Nor was the issue at stake inconsequential from a national standpoint. As Dingell accurately stated when Gorsuch appeared before his subcommittee last December in answer to the subpoena:
"This nation is worried about the poisoning of America and about the contamination of its surface waters, subsurface waters, soil and air by hazardous wastes. On behalf of the American people, the Congress must be assured that this administration is aggressive in enforcing the cleanup of these hazardous wastes and in recovering cleanup monies from polluters."
Thus, the issue involved protecting the nation's public health and safety and safeguarding taxpayers' funds.
From all of the maneuvering came these results: First, a refusal by Attorney General William French Smith, "with the knowledge and concurrence of the president," to provide the committee copies of key documents regarding implementation of the Superfund cleanup program. Second, a refusal by Gorsuch, acting, she said, under direct orders from President Reagan, to turn over the requested documents.
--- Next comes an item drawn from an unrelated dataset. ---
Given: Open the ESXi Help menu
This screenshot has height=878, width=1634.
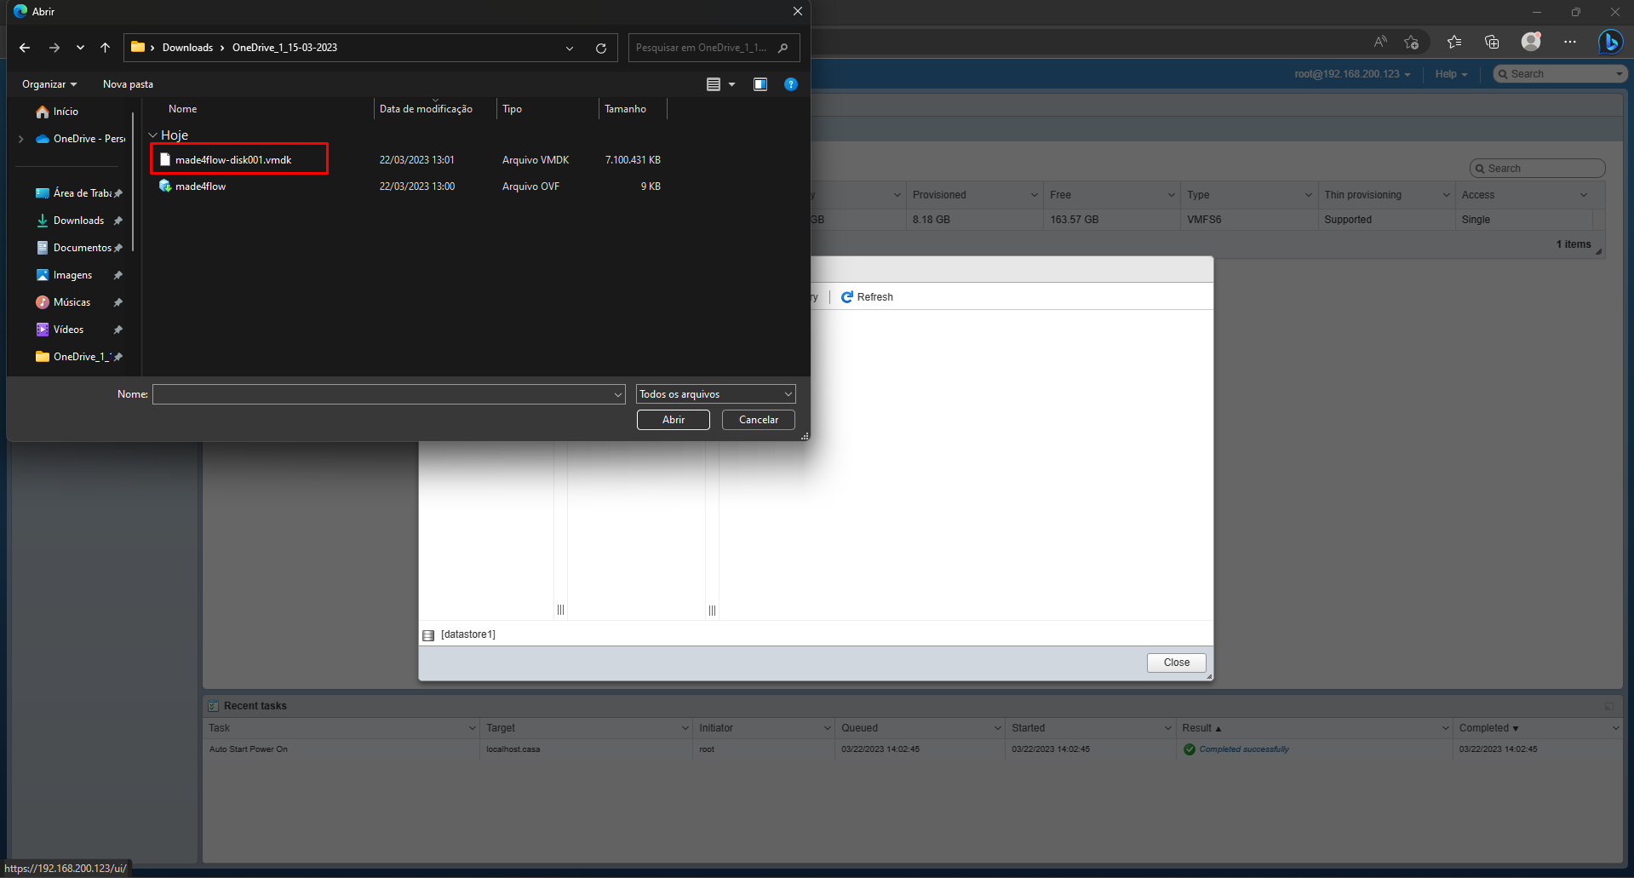Looking at the screenshot, I should click(x=1450, y=73).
And, third, the citing of Gorsuch for contempt of Congress by the full House last Dec. 16, an occurrence unprecedented in American history.
The administration's rationale for withholding the documents under the doctrine of "executive privilege" is that they are "enforcement-sensitive"--meaning, as the government puts it, that disclosure of the documents to "potential defendants" or "the public at large" could "severely damage the Justice Department's enforcement efforts."
Several other points:
This struggle over executive privilege appears different from past memorable confrontations between the legislative and executive branches of government, most notably between president and Congress during Watergate.
The documents the administration seeks to keep from Congress do not involve sensitive national security information. They do not affect foreign policy considerations. They were not prepared for the use of the president. They were not used in presidential decision-making. They were not used to advise the president on steps he might take in carrying out his constitutional responsibilities. As far as the subcommittee could determine, they were not even seen by the president.
More than that, testimony before the contempt citation was issued disclosed that EPA's general counsel had not even personally reviewed the supposedly "enforcement-sensitive" documents. And, he testified, as far as he knew, none of the documents was for use in criminal matters. He also testified that he was not even aware if the documents were involved in any civil prosecutions at his agency.
So why are they being withheld, and what do they contain?
Of the EPA affair so far it can be said that the more we know, the worse it gets.
The suspicion grows that what is sensitive about these documents, and therefore not fit for public examination, is a pattern of political manipulation and of favoring private over public interests.
Perhaps this is not so, and let us hope that proves to be the case. But the longer Reagan administration officials let this situation build in the press, with damaging information trickling out daily (and now with the prospect of more subpoenas and more controversy, including charges of shredding evidence), all the while headed for a showdown with the Congress, the more difficult it will be to persuade citizens otherwise.
This need not be another destructive Bert Lance affair. It will be if such officials as Gorsuch dismiss the serious allegations leveled against her agency as merely "a personnel matter." In the end, there's a simple solution. The administration can take steps to reassure the nation that deplorable conditions threatening public health are being cleaned up, as the law requires.